Secretary of State Colin L. Powell yesterday named a special envoy to coordinate the formation of a new Afghan government if the hard-line Taliban militia is driven from power.
Mr. Powell said Richard N. Haass, the State Department's director of policy planning, has been tapped with the task of consulting with the United Nations, as well as other countries and Afghan opposition groups, about Afghanistan's future.
Mr. Haass "will be my personal representative examining alternatives with the U.N. and other nations directly," Mr. Powell told reporters en route to Pakistan, as he embarked on a South Asia trip that also includes India and the annual Asia-Pacific Economic Cooperation summit in Shanghai later this week.
Mr. Haass flew to New York yesterday to meet with U.N. officials. Secretary-General Kofi Annan's special representative for Afghanistan, Lakhtar Brahimi, will hold talks with U.S. officials in Washington later this week, Mr. Powell said.
"In the last several days, we've picked up the beat with what we may have to do in a post-Taliban world," he said. "What we are doing really is contingency planning, getting ready for the possibility that sometime in the near future there could be a need to respond to the collapse of the government, if one can call that evil regime a government."
Mr. Powell said he will discuss the composition of a future Afghan government with India and Pakistan, but no country will have a veto over what regime would replace the Taliban.
"It's those nations who are in the neighborhood, of course, that perhaps share a more direct interest in the outcome as opposed to someone further away," he said. "But I don't think anyone would suggest any longer that they should have a veto over Afghanistan with respect to a future government."
The State Department said Mr. Haass, one of Mr. Powell's closest and most trusted aides, will continue to serve as the Bush administration's point man in the Northern Ireland peace process and as the chief policy coordinator for Iraq.
Earlier this month, Mr. Haass became the highest-ranking U.S. official in recent memory to meet with the former Afghan king, Mohammed Zahir Shah. The 83-year-old ex-monarch, who has proposed a grand assembly of elders to form a new Afghan government, has held talks with several U.S. politicians and diplomats in Rome, where he lives now.

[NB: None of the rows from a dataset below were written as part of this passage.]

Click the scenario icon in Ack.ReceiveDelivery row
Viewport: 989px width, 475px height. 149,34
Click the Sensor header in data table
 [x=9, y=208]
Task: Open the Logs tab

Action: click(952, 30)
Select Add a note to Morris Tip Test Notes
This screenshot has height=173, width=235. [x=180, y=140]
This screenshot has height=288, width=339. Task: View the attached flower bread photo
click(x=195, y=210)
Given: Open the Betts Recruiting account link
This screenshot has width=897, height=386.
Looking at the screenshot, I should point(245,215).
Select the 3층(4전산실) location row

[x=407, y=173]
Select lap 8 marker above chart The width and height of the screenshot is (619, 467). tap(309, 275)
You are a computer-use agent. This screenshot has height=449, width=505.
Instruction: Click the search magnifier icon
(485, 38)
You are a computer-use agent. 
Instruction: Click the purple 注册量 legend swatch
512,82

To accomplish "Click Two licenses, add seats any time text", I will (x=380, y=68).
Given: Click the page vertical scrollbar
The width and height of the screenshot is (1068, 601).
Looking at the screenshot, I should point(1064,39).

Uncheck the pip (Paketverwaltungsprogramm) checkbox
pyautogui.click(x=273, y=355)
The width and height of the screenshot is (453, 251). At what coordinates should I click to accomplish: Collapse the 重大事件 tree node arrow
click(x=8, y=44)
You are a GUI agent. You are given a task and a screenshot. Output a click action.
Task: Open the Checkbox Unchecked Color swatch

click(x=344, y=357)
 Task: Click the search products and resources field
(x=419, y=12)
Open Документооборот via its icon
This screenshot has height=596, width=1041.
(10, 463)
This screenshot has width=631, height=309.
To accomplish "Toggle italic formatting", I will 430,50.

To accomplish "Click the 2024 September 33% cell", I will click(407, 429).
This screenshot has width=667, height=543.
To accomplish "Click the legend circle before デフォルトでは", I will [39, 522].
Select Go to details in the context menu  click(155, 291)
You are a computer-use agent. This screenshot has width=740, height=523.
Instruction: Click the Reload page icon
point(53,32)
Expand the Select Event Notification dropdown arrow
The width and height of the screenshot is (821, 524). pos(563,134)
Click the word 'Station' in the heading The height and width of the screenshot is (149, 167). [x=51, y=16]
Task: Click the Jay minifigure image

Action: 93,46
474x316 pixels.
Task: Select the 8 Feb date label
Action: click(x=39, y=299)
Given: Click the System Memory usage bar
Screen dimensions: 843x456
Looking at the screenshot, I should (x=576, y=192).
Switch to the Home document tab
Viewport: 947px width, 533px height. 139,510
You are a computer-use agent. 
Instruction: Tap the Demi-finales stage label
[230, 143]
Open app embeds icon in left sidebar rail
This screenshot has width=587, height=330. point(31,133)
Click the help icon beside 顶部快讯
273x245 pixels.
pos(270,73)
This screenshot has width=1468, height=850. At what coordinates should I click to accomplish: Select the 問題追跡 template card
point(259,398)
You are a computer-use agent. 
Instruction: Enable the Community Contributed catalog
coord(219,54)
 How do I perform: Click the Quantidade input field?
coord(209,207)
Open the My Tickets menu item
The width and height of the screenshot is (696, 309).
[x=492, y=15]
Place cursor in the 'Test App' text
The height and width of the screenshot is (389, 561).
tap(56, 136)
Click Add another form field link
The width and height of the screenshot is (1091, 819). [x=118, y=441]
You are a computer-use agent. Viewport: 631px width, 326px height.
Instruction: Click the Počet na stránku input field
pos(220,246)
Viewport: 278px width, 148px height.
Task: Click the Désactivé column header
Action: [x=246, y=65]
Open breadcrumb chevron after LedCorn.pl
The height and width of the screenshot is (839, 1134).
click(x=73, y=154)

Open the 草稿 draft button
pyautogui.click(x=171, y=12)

Mr. Haass, 50, emerged as one of the dovish foreign policy officials early on in the Bush administration, which was accused repeatedly of unilateralism before the Sept. 11 terrorist attacks on the United States.
In his 1997 book "The Reluctant Sheriff," he argued that Washington should attempt to build an international order based on less reliance on force to resolve disputes, reducing the number of weapons of mass destruction, settling for a limited doctrine of humanitarian intervention and maximum economic openness.
Mr. Haass returned to the State Department after spending the last several years as vice president and head of foreign policy studies at the Brookings Institution.
He served in various positions in the Reagan and first Bush administrations in the 1980s and early 1990s.
He was special assistant to former President George Bush and senior director for Near East and South Asian affairs on the National Security Council. In 1991, he was awarded the Presidential Citizens Medal for his contributions to the development and articulation of U.S. policy during Operations Desert Shield and Desert Storm in the Persian Gulf.
Born in Brooklyn, N.Y., in the family of an investment banker, he was later a Rhodes Scholar at Oxford.